Zum Rappen im Allgemeinen.

Als ich das erste Mal gerappt habe lief das so: Ein Bekannter sagte, er will einen Song machen, braucht da noch einen Part und ich soll was schreiben. Dafür dass ich "ins kalte Wasser" geworfen wurde, klappte das meiner Meinung nach recht gut, aber ich brauchte bestimmt 1-2 Monate Übung, bis ich nicht mehr darauf angewiesen war, den Beat ganz lange zu hören und im Kopf 1-2-3-4 mitzuzählen. Ab da klappte es immer besser.

ABER: Englischer Rap ist eine andere Musikrichtung als Deutschrap! Es kommt zum Teil auf völlig andere Dinge an!

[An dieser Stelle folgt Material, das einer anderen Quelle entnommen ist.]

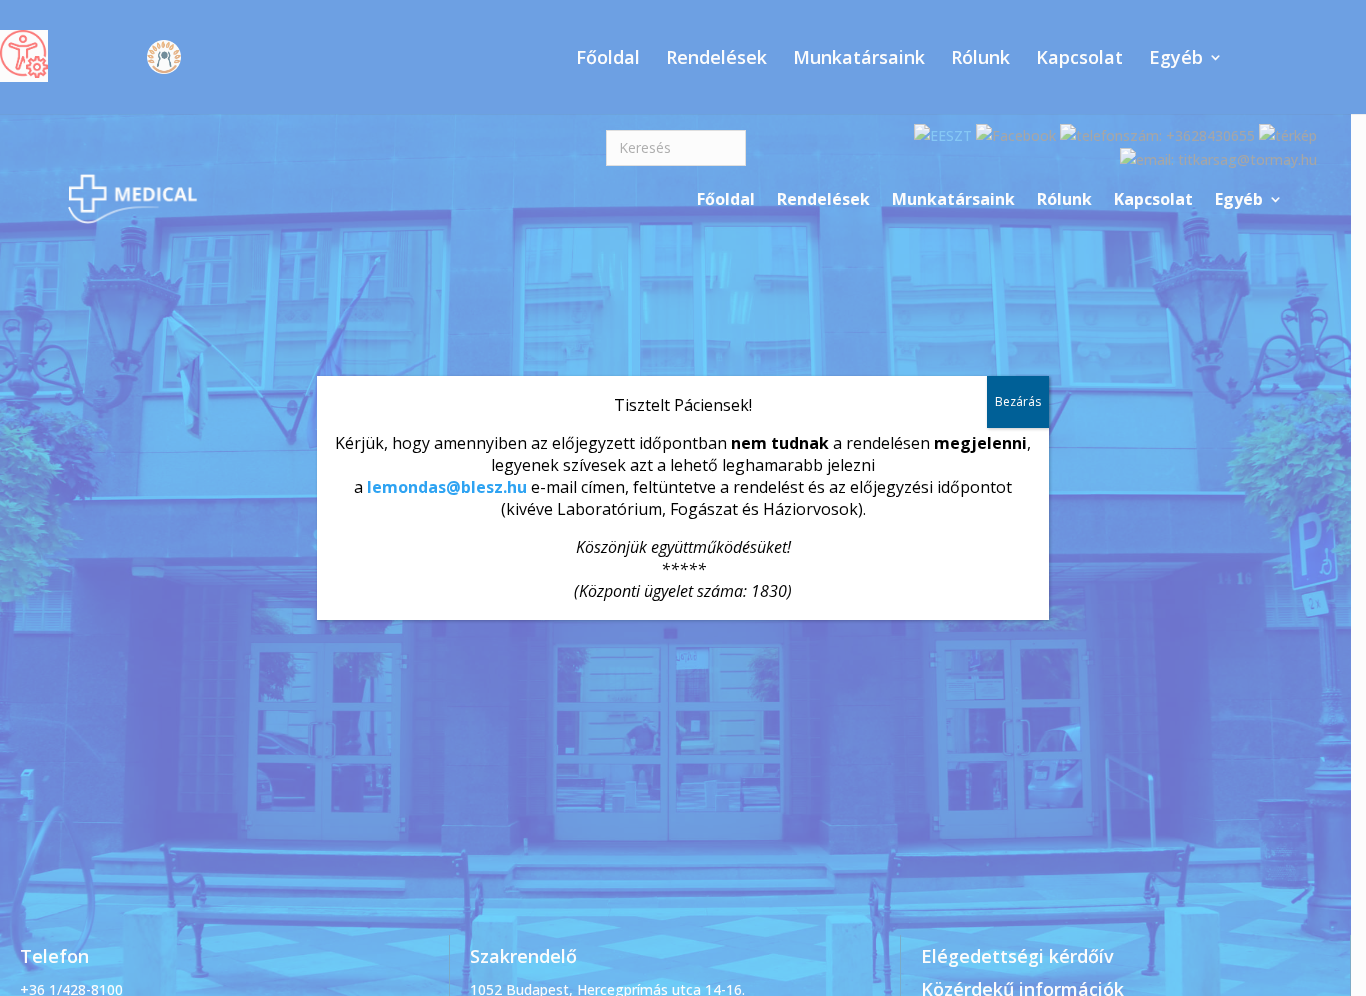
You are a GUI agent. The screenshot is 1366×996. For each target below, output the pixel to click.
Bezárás (1018, 401)
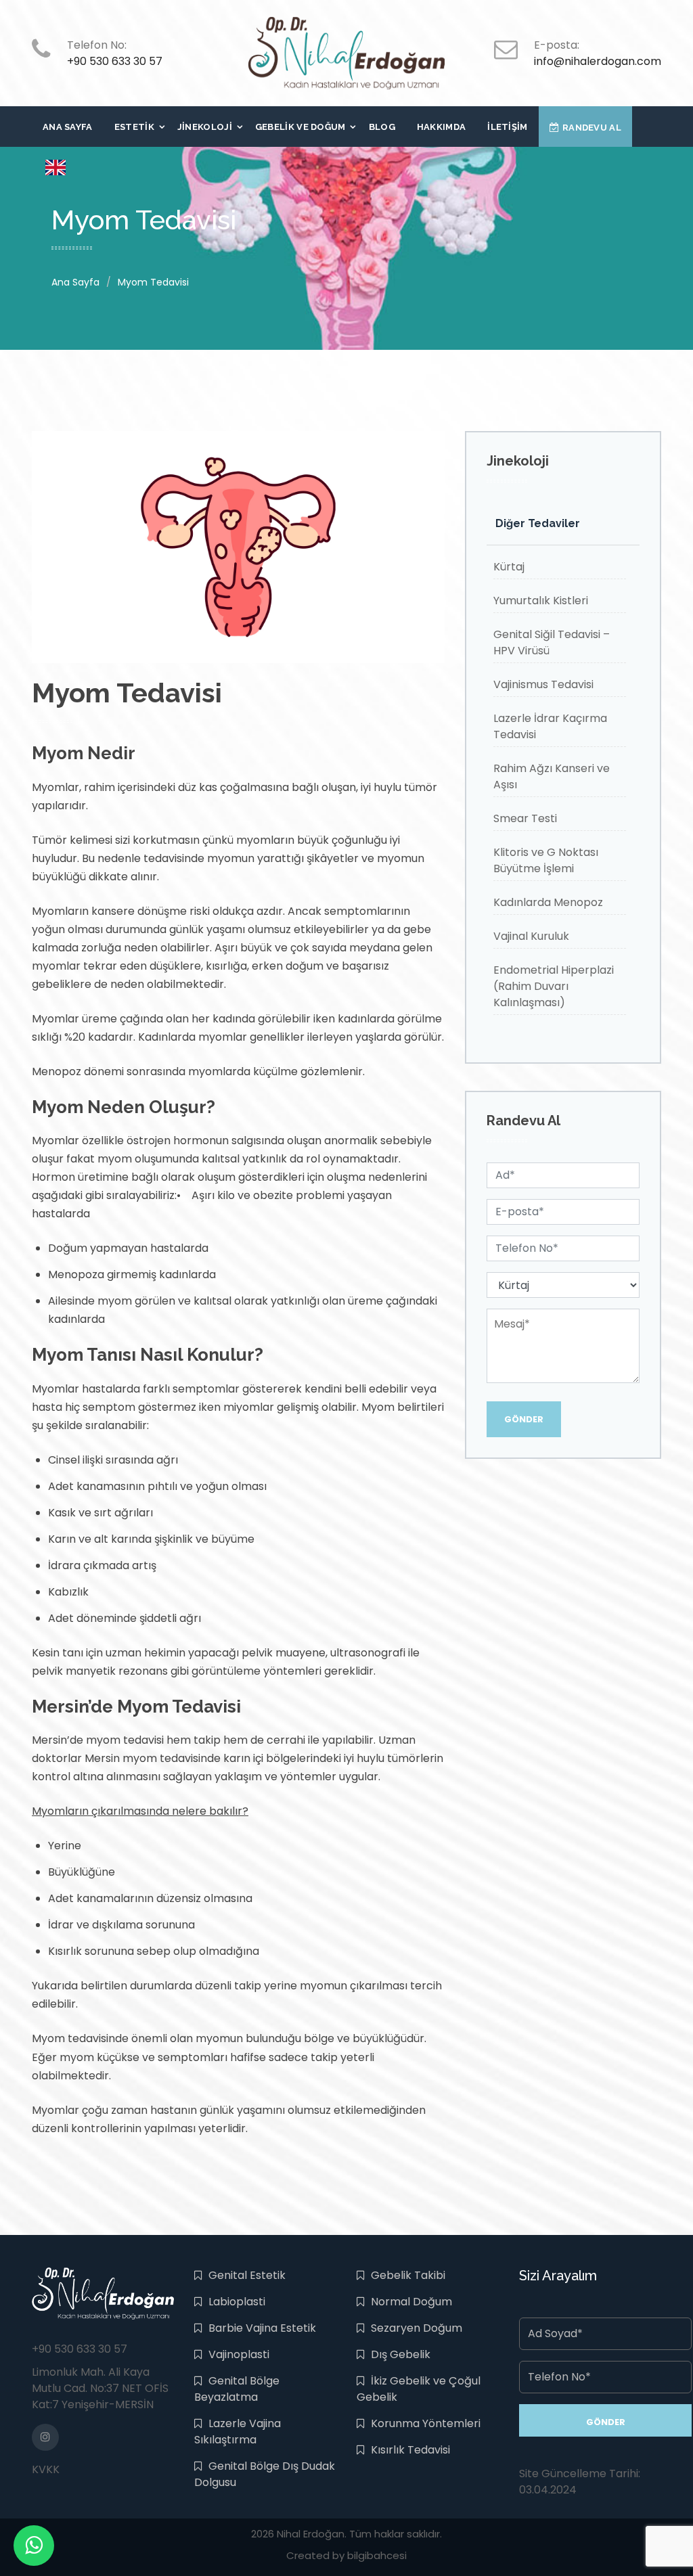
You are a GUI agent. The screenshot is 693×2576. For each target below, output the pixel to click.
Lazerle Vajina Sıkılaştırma (237, 2431)
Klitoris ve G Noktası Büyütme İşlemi (545, 860)
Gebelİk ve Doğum (300, 127)
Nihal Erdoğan (310, 2534)
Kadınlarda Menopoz (548, 902)
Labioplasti (236, 2301)
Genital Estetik (247, 2275)
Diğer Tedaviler (537, 523)
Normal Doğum (411, 2301)
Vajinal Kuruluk (531, 936)
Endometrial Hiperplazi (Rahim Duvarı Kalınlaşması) (553, 986)
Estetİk (134, 127)
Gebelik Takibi (408, 2275)
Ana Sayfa (68, 127)
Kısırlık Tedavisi (410, 2450)
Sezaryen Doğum (416, 2328)
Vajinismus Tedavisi (543, 684)
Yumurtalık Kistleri (540, 600)
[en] (55, 167)
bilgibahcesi (377, 2555)
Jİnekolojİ (204, 127)
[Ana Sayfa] (346, 52)
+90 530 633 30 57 (114, 61)
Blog (382, 127)
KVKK (46, 2469)
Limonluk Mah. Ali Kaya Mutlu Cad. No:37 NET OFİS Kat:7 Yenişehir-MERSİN (100, 2388)
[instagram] (45, 2437)
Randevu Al (591, 127)
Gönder (523, 1419)
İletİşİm (507, 127)
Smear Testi (525, 818)
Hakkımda (441, 127)
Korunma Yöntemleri (425, 2423)
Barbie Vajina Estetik (262, 2328)
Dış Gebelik (400, 2354)
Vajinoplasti (238, 2354)
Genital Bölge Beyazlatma (237, 2389)
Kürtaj (508, 566)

In der Deutschen Rapszene liegt das Augenmerk hauptsächlich auf den Reimen und wie gut diese geschrieben sind. Das kann man üben in dem man es JEDEN TAG MACHT, dann wird es so gut, dass ihr nicht über das was ich EBEN SAG LACHT. Wenn Leute von Raptechnik oder von "Flow" reden, meinen sie die Geschwindigkeit relativ zum Takt (Also Halftime, Doubletime etc. wobei oft jeder halbwegs schnelle Rap gleich als Doubletime bezeichnet wird, auch wenn das musiktheoretisch falsch ist).

In der Amerikanischen Rapszene wird guter Rap eher über die rhythmische Ausdrucksfähigkeit eines Rappers definiert. Da gehören Reime und die Fähigkeit im Takt zu bleiben eher zur Grundausstattung, ohne die man sich gar nicht "auf die Straße traut". Ob man ein guter Rapper ist oder nicht entscheidet sich erst auf einer Ebene später. Die Skills auf die es hier ankommt sind viel mehr vergleichbar mit denen, die man auch an einen guten Musiker, oder aber auch an einen Redner, oder Entertainer stellt. Oder Vereinfacht gesagt: Während Deutscher Rap daran gemessen wird, wie gut der Rapper mit Zettel und Stift umgeht, wird Amerikanischer Rap daran gemessen, wie gut ein Rapper mit deme Mikrofon umgeht. Texte nachzurappen, oder sie sich schreiben zu lassen ist daher in den USA auch lange nicht so ein Drama wie das im Deutschrap der Fall ist. Amerikanischer Rap ist also eher Musik, während Deutschrap eher Dichtung ist.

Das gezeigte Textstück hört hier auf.